Brittney Lofthouse – Contributing Writer
Over the weekend the Colonial Pipeline was shut down after a ransomware cyberattack. As news about the cyberattack spread, concerns about the shutdown causing a disruption in the supply chain for gas grew leading to drivers scrambling to fuel their vehicles. The panic-buying spree left many stations either without gasoline and forcing others to limit or regulate gas sales.
Monday night the panic-buying made its way to WNC with many stations across Macon and Jackson counties reporting shortages beginning on Monday.
The Colonial Pipeline is a privately owned fuel pipeline stretching 5,500 miles from Texas to New Jersey serving states along the East Coast.

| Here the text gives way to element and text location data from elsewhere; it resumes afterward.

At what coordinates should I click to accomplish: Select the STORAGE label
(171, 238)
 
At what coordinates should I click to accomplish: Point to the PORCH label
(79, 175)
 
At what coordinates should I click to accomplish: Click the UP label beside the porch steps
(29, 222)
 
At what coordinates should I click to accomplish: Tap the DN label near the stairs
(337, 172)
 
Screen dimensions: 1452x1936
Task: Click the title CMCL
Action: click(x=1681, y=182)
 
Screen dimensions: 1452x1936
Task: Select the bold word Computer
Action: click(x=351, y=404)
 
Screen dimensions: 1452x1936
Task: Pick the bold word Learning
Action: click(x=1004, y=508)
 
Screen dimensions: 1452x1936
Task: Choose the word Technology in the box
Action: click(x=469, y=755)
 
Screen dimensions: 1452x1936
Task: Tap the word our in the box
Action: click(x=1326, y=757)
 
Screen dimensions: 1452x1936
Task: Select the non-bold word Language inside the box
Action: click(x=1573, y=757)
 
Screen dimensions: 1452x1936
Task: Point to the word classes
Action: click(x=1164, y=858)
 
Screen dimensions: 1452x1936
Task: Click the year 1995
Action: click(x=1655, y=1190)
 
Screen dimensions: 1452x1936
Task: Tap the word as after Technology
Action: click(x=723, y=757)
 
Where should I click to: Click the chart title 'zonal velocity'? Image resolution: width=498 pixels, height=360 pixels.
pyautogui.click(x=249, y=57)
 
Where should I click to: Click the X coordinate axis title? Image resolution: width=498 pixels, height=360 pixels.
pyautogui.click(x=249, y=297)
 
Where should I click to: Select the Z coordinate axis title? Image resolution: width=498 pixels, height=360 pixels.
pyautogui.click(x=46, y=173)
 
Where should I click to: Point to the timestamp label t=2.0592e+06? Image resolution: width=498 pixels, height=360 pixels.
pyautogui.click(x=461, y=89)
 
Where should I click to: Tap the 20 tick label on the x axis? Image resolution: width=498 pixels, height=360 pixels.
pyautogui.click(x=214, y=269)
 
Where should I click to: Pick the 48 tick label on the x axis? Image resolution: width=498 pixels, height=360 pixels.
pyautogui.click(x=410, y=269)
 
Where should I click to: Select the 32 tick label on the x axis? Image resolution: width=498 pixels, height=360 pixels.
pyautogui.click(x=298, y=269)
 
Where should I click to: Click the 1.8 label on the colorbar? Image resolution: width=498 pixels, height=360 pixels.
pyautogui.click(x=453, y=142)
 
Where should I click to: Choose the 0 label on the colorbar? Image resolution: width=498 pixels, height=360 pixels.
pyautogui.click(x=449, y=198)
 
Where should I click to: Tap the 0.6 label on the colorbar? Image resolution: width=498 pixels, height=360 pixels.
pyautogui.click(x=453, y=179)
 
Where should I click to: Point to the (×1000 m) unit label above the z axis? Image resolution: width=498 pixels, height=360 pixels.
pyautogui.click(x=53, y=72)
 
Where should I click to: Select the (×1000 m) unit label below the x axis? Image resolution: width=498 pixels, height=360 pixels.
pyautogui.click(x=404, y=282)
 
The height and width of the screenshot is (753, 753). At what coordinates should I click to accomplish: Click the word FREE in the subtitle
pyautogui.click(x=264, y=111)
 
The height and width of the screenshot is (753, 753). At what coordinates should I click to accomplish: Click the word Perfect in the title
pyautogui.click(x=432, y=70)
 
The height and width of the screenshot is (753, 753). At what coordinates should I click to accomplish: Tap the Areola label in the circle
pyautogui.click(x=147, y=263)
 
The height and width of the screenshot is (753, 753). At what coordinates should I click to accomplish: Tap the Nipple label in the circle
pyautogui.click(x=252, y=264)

In response to the interruption in supply and demand for gas, North Carolina Governor Roy Cooper issued a State of Emergency on Monday, which kickstarted North Carolina’s price gouging law that is now in effect.
“The hackers who breached Colonial Pipeline’s systems have made it harder for hardworking North Carolinians to go about their lives, but I will not allow businesses to take advantage of this incident to charge excessive prices,” said Attorney General Josh Stein. “North Carolina’s price gouging law is in effect – please let my office know if businesses or people might be trying to profit off this situation so we can hold them accountable.”
North Carolina’s law against price gouging, or charging too much in times of a crisis, goes into effect when the governor declares a state of emergency. In some cases, businesses and industries that are heavily impacted by the incident causing the state of emergency have a reasonable need to increase prices in order to resupply, but they should disclose these increases and allow people to make informed purchasing decisions. Businesses cannot, however, unreasonably raise the price of goods or services to profit from a state of emergency.
Stations in outlying areas of Macon County saw gas prices rise as much as 30 cents per gallon and many have already sold their limited inventory with no real promise of when they will be able to resupply.
Colonial Pipeline, the company that operates the pipeline, has said that it hopes to restore most operations by the end of the week. The attack, which the Federal Bureau of Investigation said was carried out by an organized crime group called DarkSide, has highlighted the vulnerability of the American energy system. The pipeline provides the Eastern United States with nearly half its transportation fuel.